Nonzero nilpotent elements in $\Bbb C\otimes\Bbb Q[x]/(f)$?

Question

I have to find if this affirmation is true:

Let $f\in \mathbb{Q}[x]$ such that $\gcd(f,f')=1$, then in $\mathbb{C}\otimes_{\mathbb{Q}} \mathbb{Q}[x]/(f)$ there are no nonzero nilpotent elements.

My idea is: $\gcd(f,f')=1\implies $ f has not multiply irreducible factors in $\mathbb{Q}[x]$, but I don't know how to prove that $\mathbb{C}\otimes_{\mathbb{Q}} \mathbb{Q}[x]/(f)$ is isomorphic with $\mathbb{C}[x]/(f)$ and then that f has not multiply irreducible factors even in $\mathbb{C}[x]$. Can anyone help me? Thank you in advance.

Answer 1

$\mathbb{C}\otimes_{\mathbb{Q}} \mathbb{Q}[x] \cong \mathbb{C}[x]$ is due to the following lemma:

Let $R, S $ be commutative rings.

If the $R$-module $M$ is free with basis $\lbrace m_1, \ldots m_k \rbrace$ and there is a homomorphism of commutative rings $\phi : R \to S$ , then $M \otimes_R S$ is a free $S$-module with basis $$\lbrace m_1 \otimes 1, \ldots m_k \otimes 1 \rbrace$$

This implies $$R[x] \otimes_R S \cong S[x]$$

See for example the notes of Keith Conrad about tensor product

Answer 2

You want to prove $\Bbb C\otimes_{\Bbb Q}\Bbb Q[x]/(f)$ is isomorphic to $\Bbb C[x]/(f)$. First, think of maps between the two, then prove they are mutually inverse. What are the most obvious maps to pick? Remember, $\otimes$ is supposed to function like multiplication, and you can multiply complex numbers with rationals.

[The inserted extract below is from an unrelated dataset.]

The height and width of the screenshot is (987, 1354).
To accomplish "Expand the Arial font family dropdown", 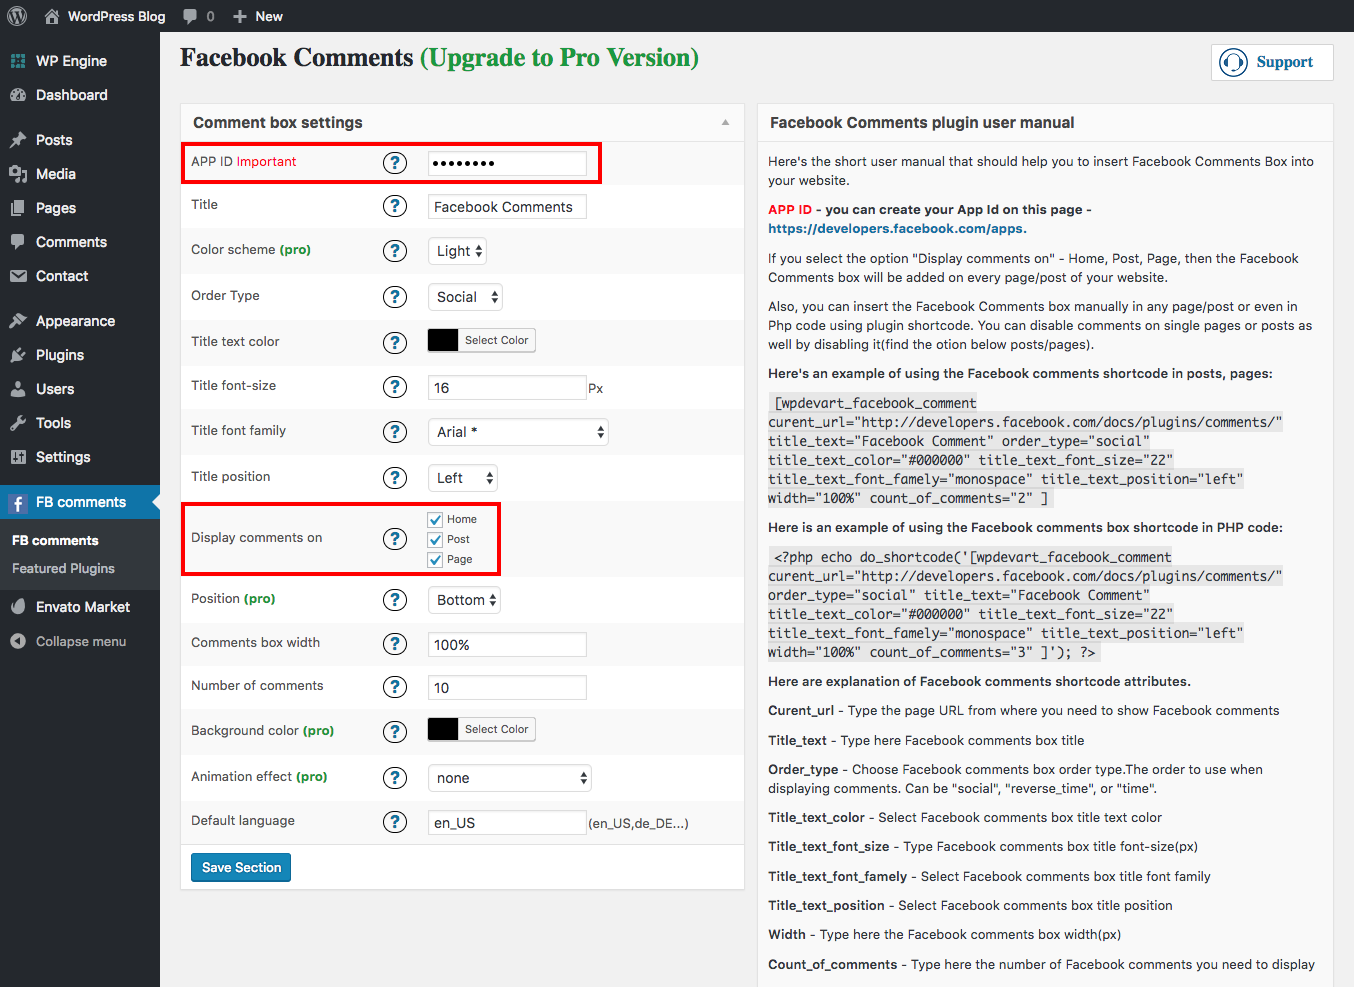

Next on the agenda, factor $f$ and use the Chinese Remainder Theorem to decompose $\Bbb C[x]/(f)$.

The summands you get should each look like $\Bbb C[x]/(x-z)^e$, which is isomorphic to $\Bbb C[\varepsilon](\varepsilon^e)$, which has a nilpotent iff what? A direct sum of rings has a nilpotent iff one of its summands do; can you prove this simple fact?

Finally, show $\gcd(f,f')=1$ iff $f$, $f'$ share no roots iff $f$ is separable (no repeated roots).

There is a good motivation for involving tensor products with separability. The usual equivalence $L/K$ separable $\Leftrightarrow L\otimes_K\overline{K}$ reduced extends the notion of separability to infinite field extensions.